● **Consigne**
Recopiez à l'identique, s'il vous plaît, le passage du document source qui commence aux mots "On a changé" et s'arrête après "spot du matin !".

● **Document source**
..........
On a changé de quartier. Après dix ans passés à la Puerta de la Carne, dans le tremblement des autocars de la gare routière et les nappes entêtantes des jasmins du coral de l'avenida de Cadiz, on se retrouve réfugiés dans l'entrelacs des ruelles piétonnes du quartier de San Pablo. Silence. Tranquilles. Dans un nouveau territoire, la première inquiétude concerne toujours la presse, puis le petit déjeuner. Impensable de renoncer à la lecture du journal devant l'orange pressée et la demi-tartine jambon-huile du matin. Un régime est un régime. Ce matin, sous la tiède pluie entêtante, j'ai testé la "Abaceria JM", juste en face de l'église de la Magdalena. Un bar de quartier, à côté d'un kiosque à journaux et à friandises de quartier. Très bonne pioche : le jambon fond, l'huile est parfumée, le café pointu et l'orange ronde. 4 euros 20. J'ai trouvé mon spot du matin !
IMG_6265Pour le reste (les livres), que mes amis, à qui j'impose depuis des années à Séville un détour place des Terceros, par mon bouquiniste favori, sachent qu'il en existe un autre, à cinquante mètres juste au début de la calle Sol, et que ça fait onze ans que je passe devant sans le voir. Comme quoi, quand on prétend tracer la route le nez en l'air, on n'est jamais au bout de ses découvertes. J'y ai trouvé hier matin les mémoires ("Memorias... casi de memoria") de Juan Cortes Salido, journaliste taurin pendant 43 ans, impresario pendant 30 (il dirigea longtemps les arènes de Malaga), et franquiste de toute la vie. Juan Cortes Salido est du genre à commencer un chapitre par ces mots "Malgré tout ce qui se dit et s'écrit sur la dictature, une chose est sûre : elle a été accueillie avec jubilation dans toute l'Espagne..." Bref, une belle lecture d'entre deux tours...
A une heure quinze, l'hôtel Colon accueille chaque jour dans ses salons modernes, luxueux et laids, un "apéritif taurin" qui rassemble un torero, un journaliste, et une personnalité accréditée. Aujourd'hui, le torero était Emilio de Justo, le journaliste Alvaro Acevedo ("Les taurins qui aujourd'hui dirigent les affaires de la fiesta des toros sont les pires que j'ai jamais connu. À Séville, le Président de la corrida, l'empresa, les toreros, ont permis hier que soit lidiée une corrida scandaleuse, indéfendable pour cette arène") et la personnalité notre philosophe en chef Francis Wolff ("On n'a jamais vu, dans aucune arène au monde, une corrida refusée pour excès de poids ou de volume..."). Quand on arrivait à entendre ce qui se disait, c'était assez intéressant. Mais les sévillans sont toujours aussi mal élevés, qui ont du respect commun une définition transparente...

Le dernier numéro de "Cuaderno de Tauromaquia", la remarquable revue d'Alvaro Acevedo...

Le dernier numéro de "Cuaderno de Tauromaquia", la remarquable revue d'Alvaro Acevedo...
..........
● **Entrées extraites**
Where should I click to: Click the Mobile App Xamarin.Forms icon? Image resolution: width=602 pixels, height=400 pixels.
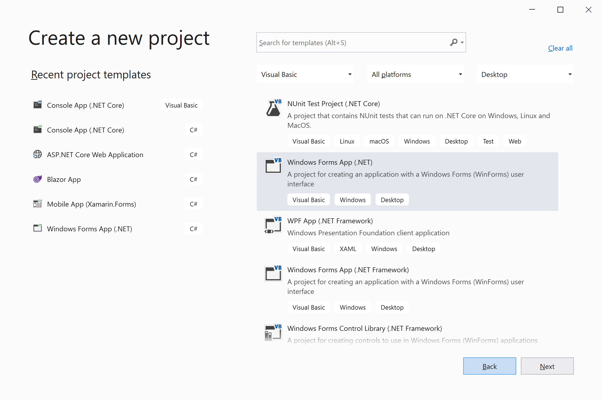tap(37, 204)
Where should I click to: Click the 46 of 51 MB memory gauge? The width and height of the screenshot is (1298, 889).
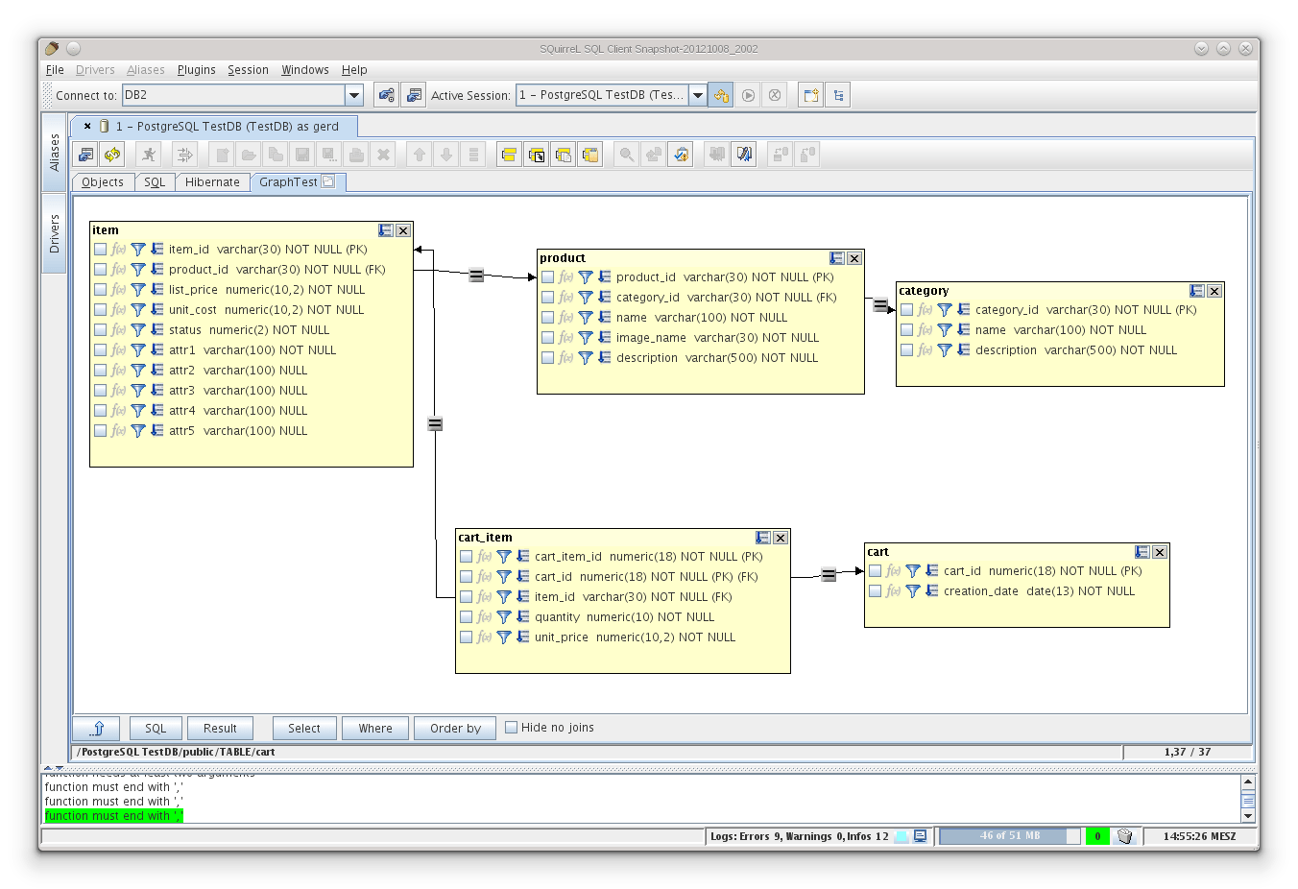click(1009, 836)
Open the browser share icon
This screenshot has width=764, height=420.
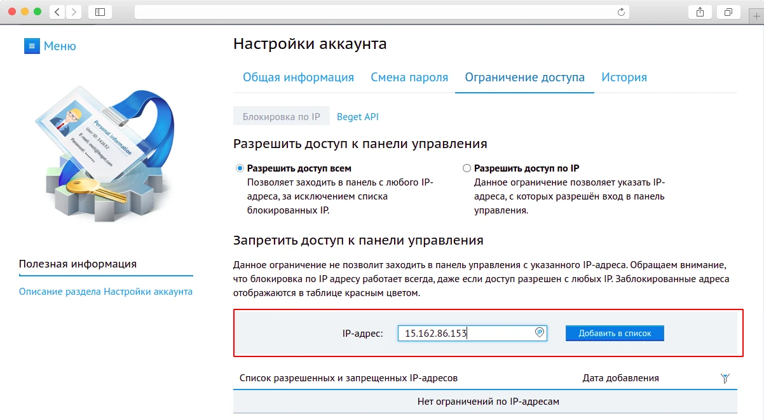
..........
● **Réponse complète**
On a changé de quartier. Après dix ans passés à la Puerta de la Carne, dans le tremblement des autocars de la gare routière et les nappes entêtantes des jasmins du coral de l'avenida de Cadiz, on se retrouve réfugiés dans l'entrelacs des ruelles piétonnes du quartier de San Pablo. Silence. Tranquilles. Dans un nouveau territoire, la première inquiétude concerne toujours la presse, puis le petit déjeuner. Impensable de renoncer à la lecture du journal devant l'orange pressée et la demi-tartine jambon-huile du matin. Un régime est un régime. Ce matin, sous la tiède pluie entêtante, j'ai testé la "Abaceria JM", juste en face de l'église de la Magdalena. Un bar de quartier, à côté d'un kiosque à journaux et à friandises de quartier. Très bonne pioche : le jambon fond, l'huile est parfumée, le café pointu et l'orange ronde. 4 euros 20. J'ai trouvé mon spot du matin !